Cass. pen. Sez. V, Sent., (ud. 10-03-2011) 21-06-2011, n. 24889 Falsità ideologica in atti pubblici commessa da privato

Sentenza scelta dal dott. Domenico Cirasole direttore del sito giuridico http://www.gadit.it/

Svolgimento del processo – Motivi della decisione

Con sentenza In data 22 giugno 2010 la Corte d’Appello di Reggio Calabria, comunale, ha riconosciuto I.S. responsabile del delitto di cui all’art. 483 c.p., in relazione al D.P.R. n. 445 del 2000, art. 76 per avere falsamente affermato l’inesistenza di condanne penali a suo carico in una dichiarazione sostitutiva di notorietà presentata per il rilascio del passaporto.

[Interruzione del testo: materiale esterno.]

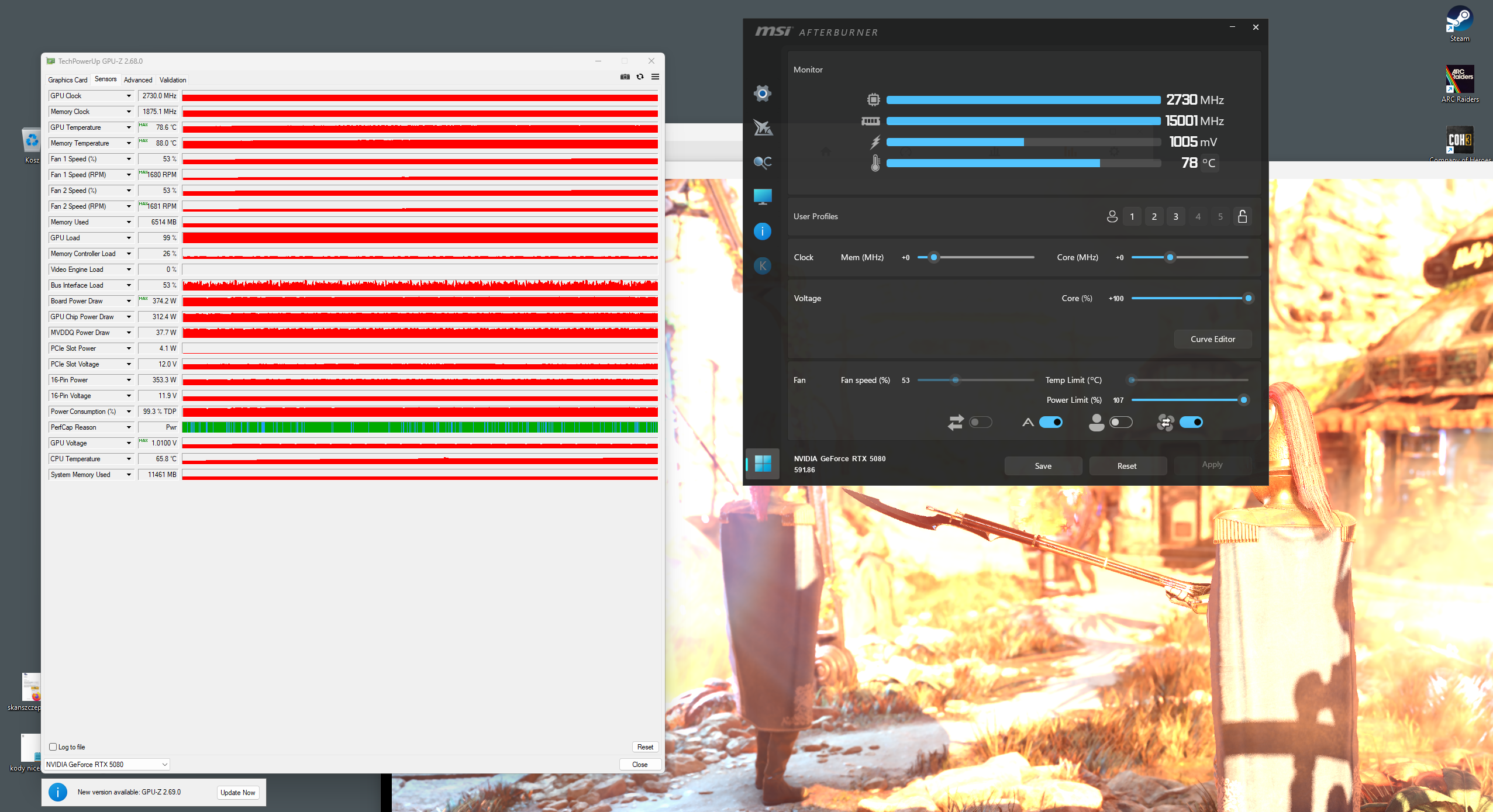Viewport: 1493px width, 812px height.
Task: Open the NVIDIA GeForce RTX 5080 selector
Action: [x=106, y=764]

Ha proposto ricorso per cassazione l’imputato, per il tramite del difensore, affidandolo a un solo motivo. Con esso rinnova la contestazione già mossa nel giudizio di merito, in ondine alla contabilità dell’elemento soggettivo del reato; osserva che la motivazione espressa dalla Corte reggina, la prova del dolo viene tratta da una considerazione di mera opportunità, secondo cui non sarebbe un fatto dimenticabile l’essere stato sottoposto a un procedimento penale; insiste sulla necessità che risulti la volontà cosciente e non coartata di compiere il fatto nella consapevolezza di agire contro il dovere giuridico di dichiarare il vero:

consapevolezza inesistente, a suo dire, nel caso d,i specie.

Il ricorso è privo di fondamento e va disatteso.

La corte d’Appello è pervenuta a ritenere accertata la volontarietà del fatto in base alla prova logica costituita dalla considerazione per cui un evento come la celebrazione di un processo a proprio carico, sfociato in una condanna penale, postula un vissuto personale significativo che non può essere dimenticato, donde l’impossibilità che la contraria attestazione di inesistenza di condanne penali, riportata nella dichiarazione sostitutiva dell’atto di notorietà, fosse dipesa da mera dimenticanza o negligenza. Tale linea argomentativa, contrariamente a quanto sostenuto dalla difesa, è ineccepibile dal punto di vista della logica consequenzialità, onde appresta un efficace sostegno motivazionale alla determinazione assunta.

A ciò devesi aggiungere, a confutazione di un ulteriore argomento recato dal ricorrente, che l’eventuale sua convinzione di non dover menzionare una condanna già espiata integrerebbe, al più un errore di diritto sulla portata della norma incriminatrice, come tale inidoneo ad esimere da sanzione.

Al rigetto del ricorso consegue la condanna del ricorrente al pagamento delle spese processuali.

P.Q.M.

La Corte rigetta il ricorso e condanna il ricorrente al pagamento delle spese processuali.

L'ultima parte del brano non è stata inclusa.